== Segment start ==

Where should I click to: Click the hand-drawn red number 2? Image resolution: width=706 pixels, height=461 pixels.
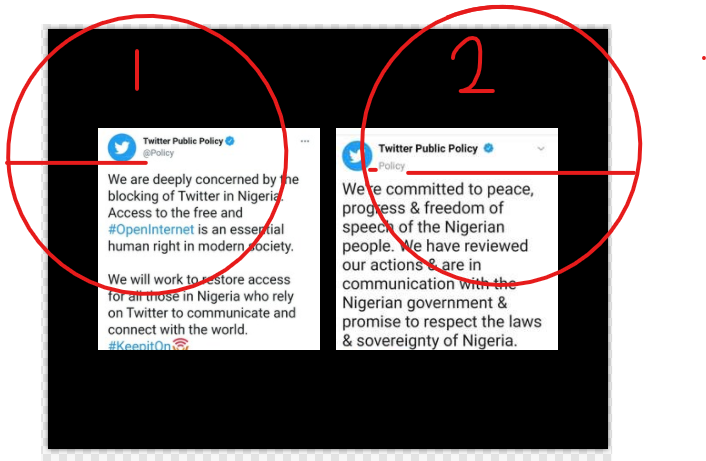473,65
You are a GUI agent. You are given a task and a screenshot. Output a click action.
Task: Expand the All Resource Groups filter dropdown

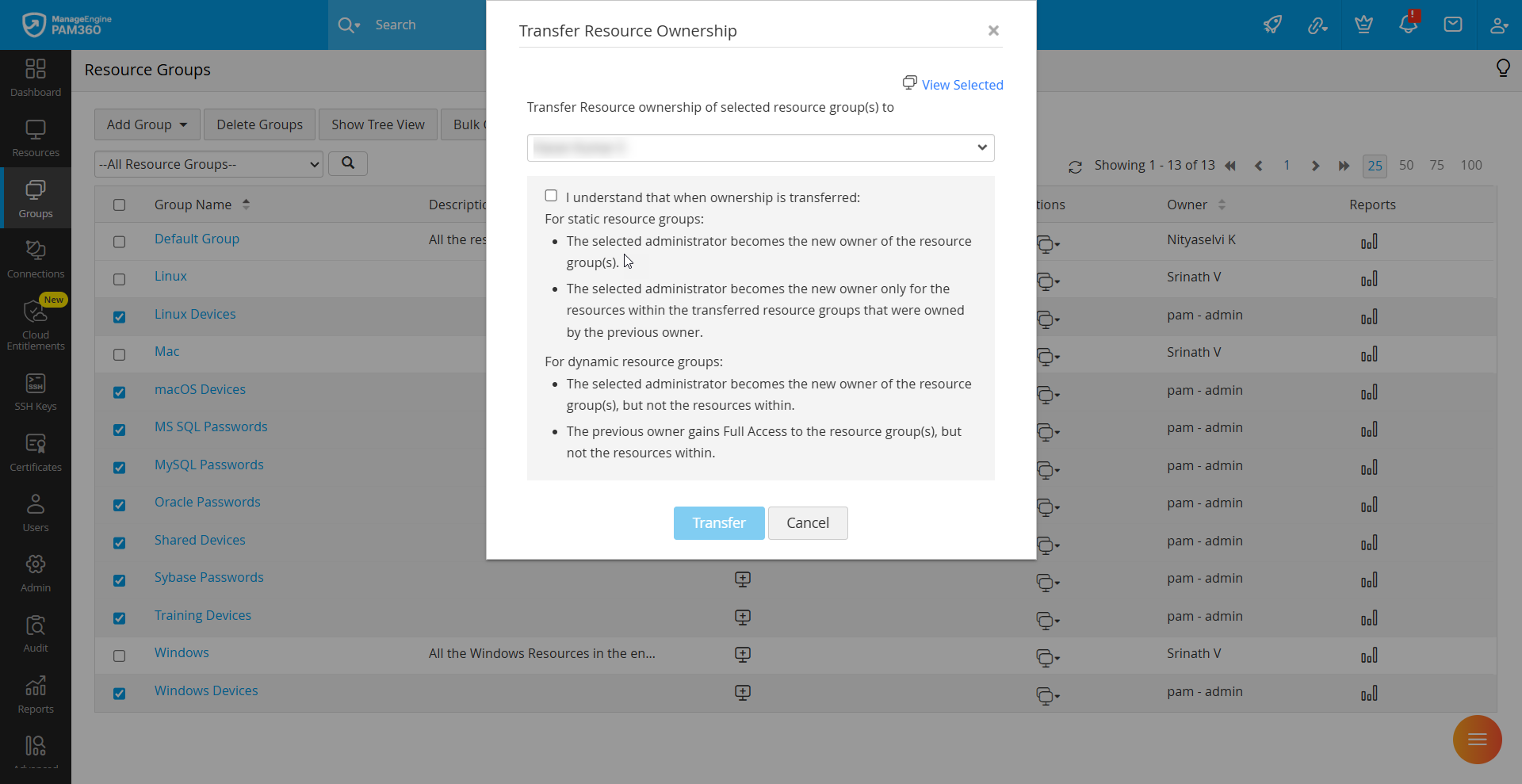[208, 164]
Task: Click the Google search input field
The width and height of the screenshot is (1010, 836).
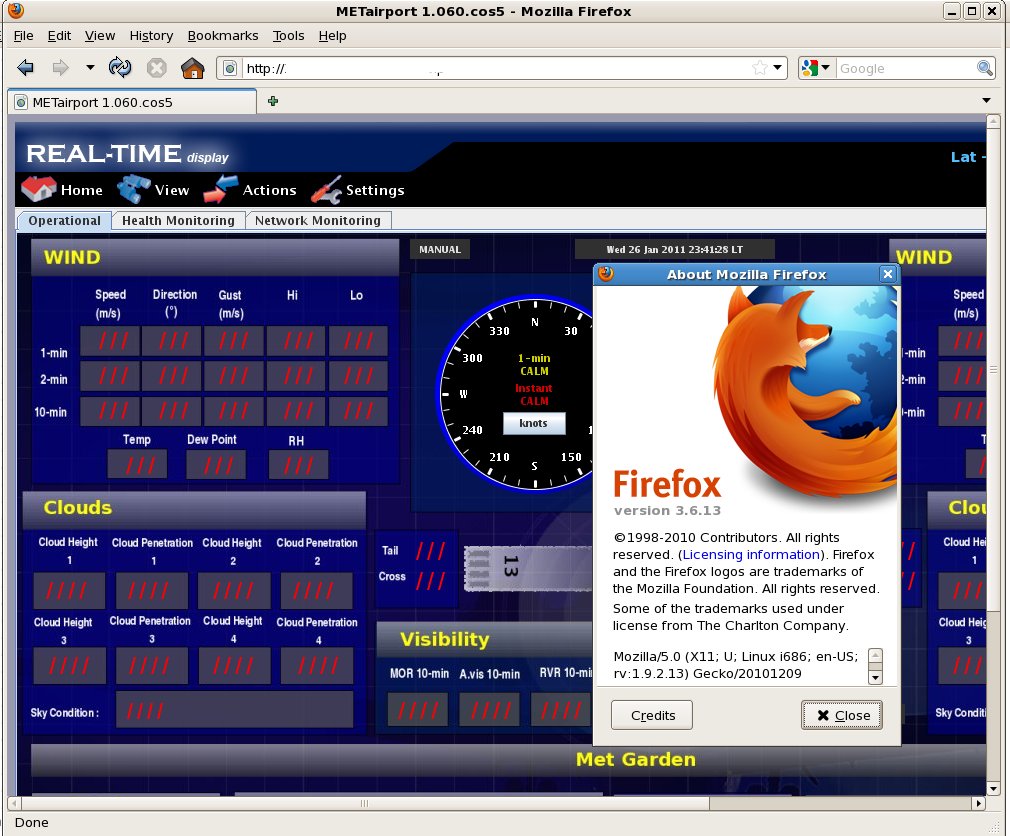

== Segment end ==

→ What to do
Without altering a word, return all of the records above and leave out their pictures.

→ Task result
Where should I click to: Click the hand-drawn red number 2? Image resolution: width=706 pixels, height=461 pixels.
473,65
You are a GUI agent. You are given a task and a screenshot. Output a click action.
Task: Expand the All Resource Groups filter dropdown

[208, 164]
Task: Click the Google search input field
The width and height of the screenshot is (1010, 836).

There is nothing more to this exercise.